#### WORK INSTRUCTION
The following entries should be restated word for word, pictures excluded.

#### Collected data
****

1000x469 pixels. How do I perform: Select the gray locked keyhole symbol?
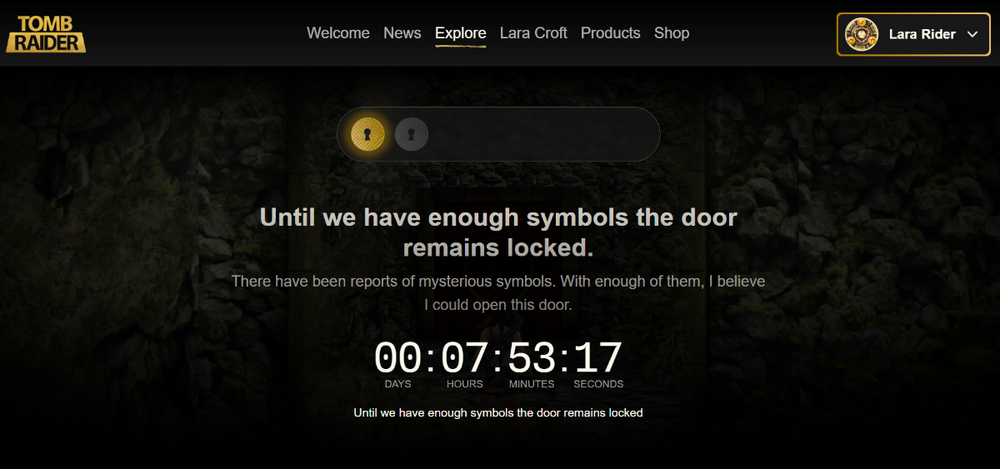pos(411,134)
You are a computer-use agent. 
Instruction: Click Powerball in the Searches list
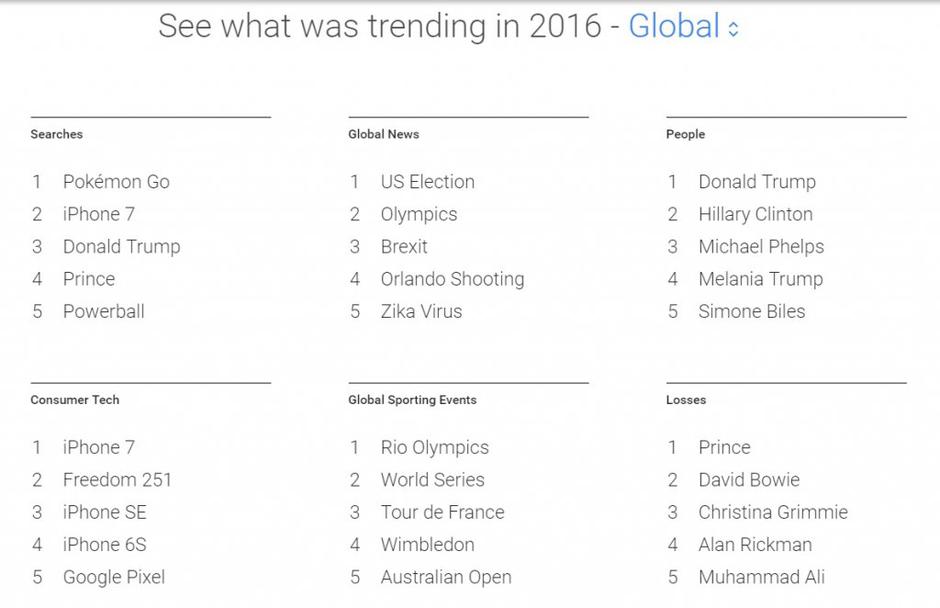tap(103, 311)

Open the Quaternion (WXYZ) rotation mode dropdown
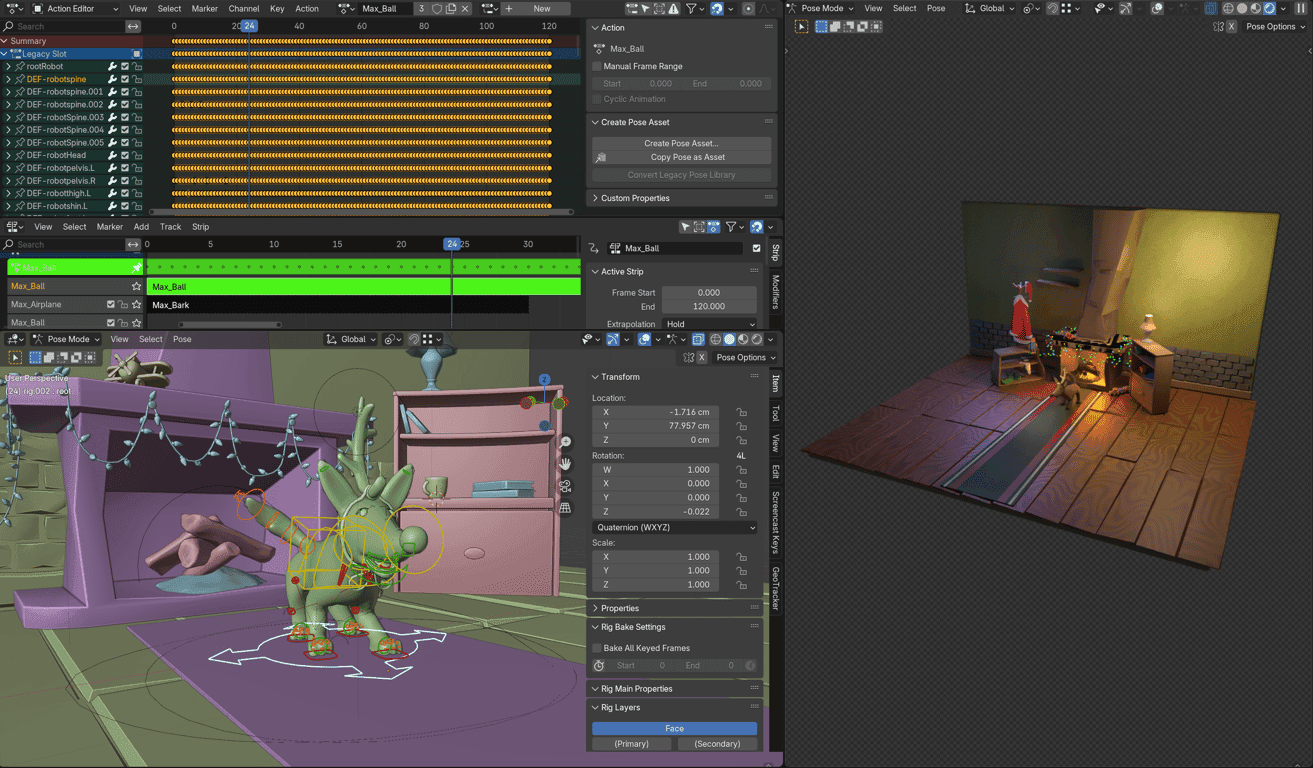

****

#### EXERCISE ANSWER
1000x469 pixels. How do I perform: Select the gray locked keyhole symbol?
pos(411,134)
You are a computer-use agent. 
Instruction: Click Powerball in the Searches list
tap(103, 311)

Open the Quaternion (WXYZ) rotation mode dropdown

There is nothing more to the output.